Every non-constant polynomial p(x) with complex coefficients has at least one complex root. By repeatedly factoring out (x − r), a degree-n polynomial has exactly n complex roots (counting multiplicity).

Proven by Carl Friedrich Gauss in his 1799 PhD thesis (with topological gaps later filled). One of the deepest results in mathematics — it says ℂ is algebraically closed: every polynomial equation has a solution in ℂ.

Equivalently — every degree-n polynomial factors completely over ℂ:

p(x) = aₙ (x − r₁)(x − r₂)...(x − rₙ)

where r₁, ..., rₙ are the (not necessarily distinct) roots.
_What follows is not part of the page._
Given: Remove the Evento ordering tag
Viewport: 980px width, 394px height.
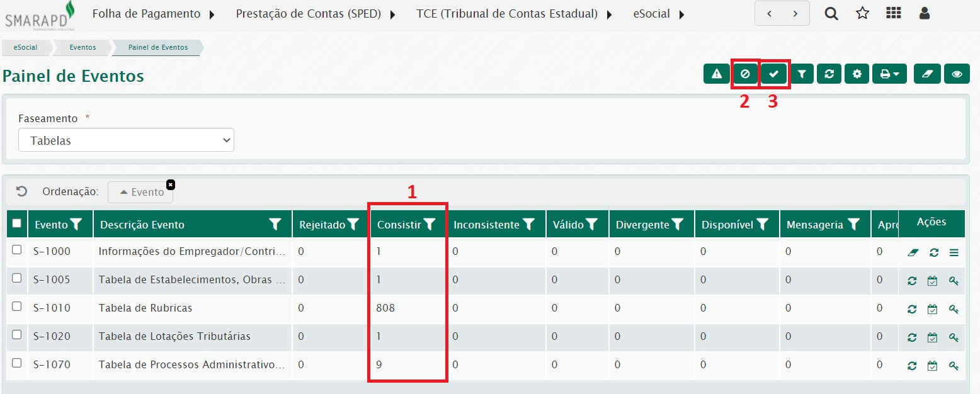Looking at the screenshot, I should pos(171,184).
Closed-form formulas by degree

DegreeFormulaDiscovered
1 (linear)x = −b/aAntiquity
2 (quadratic)x = (−b ± √(b² − 4ac)) / 2aBabylonians ~1700 BCE
3 (cubic)Cardano's formula (uses cube roots)Tartaglia/Cardano 1535
4 (quartic)Ferrari's method (reduces to cubic)Ferrari 1540
5+ (quintic and higher)NO general formula in radicalsAbel-Ruffini 1824

Abel-Ruffini and Galois theory

The Abel-Ruffini theorem (1824) shows that no general algebraic formula (using +, −, ×, ÷, and roots √, ∛, ⁴√, ...) expresses roots of all degree-5 polynomials.

Évariste Galois (1832, killed in a duel at age 20) explained why — the obstruction lies in group theory. Each polynomial has an associated Galois group (a permutation group of its roots). The polynomial is solvable in radicals if and only if its Galois group is solvable (a technical group-theoretic condition).
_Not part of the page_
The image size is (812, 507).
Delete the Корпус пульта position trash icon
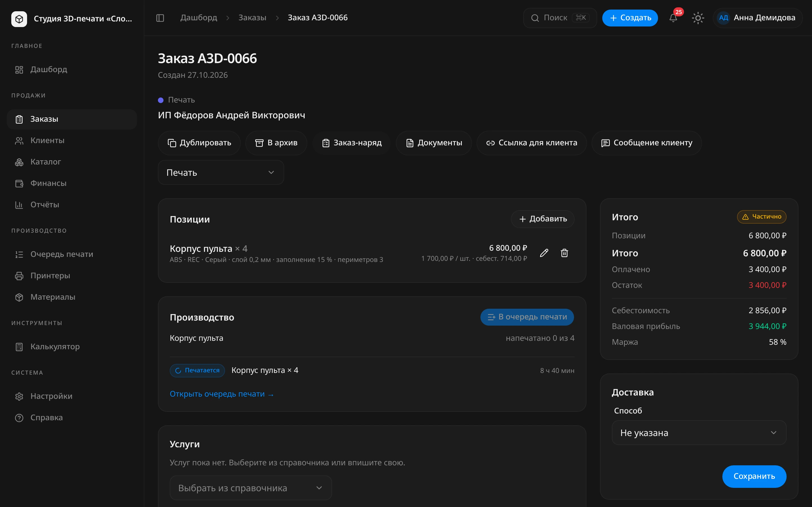click(564, 253)
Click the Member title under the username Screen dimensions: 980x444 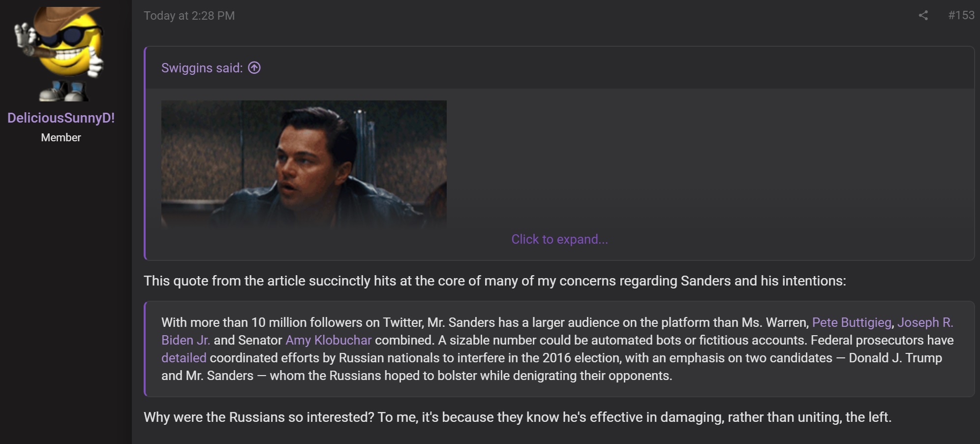[x=61, y=137]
DegreeGalois groupSolvable?
2S₂ ≅ ℤ/2Yes (cyclic)
3S₃Yes
4S₄Yes (S₄'s normal series ends in trivial)
5S₅ (with simple A₅ inside)NO — A₅ is simple non-abelian
≥ 5Includes Sₙ generallyNO (in general)

This birthed group theory and abstract algebra.

Vieta's formulas — coefficients ↔ roots

For a degree-n polynomial p(x) = aₙxⁿ + a_{n-1}x^{n-1} + ... + a₀ with roots r₁, r₂, ..., rₙ:

r₁ + r₂ + ... + rₙ = −a_{n-1} / aₙ            (sum of roots)
r₁r₂ + r₁r₃ + ... + r_{n-1}rₙ = a_{n-2} / aₙ  (sum of pairwise products)
...
r₁r₂...rₙ = (−1)ⁿ a₀ / aₙ                      (product of roots)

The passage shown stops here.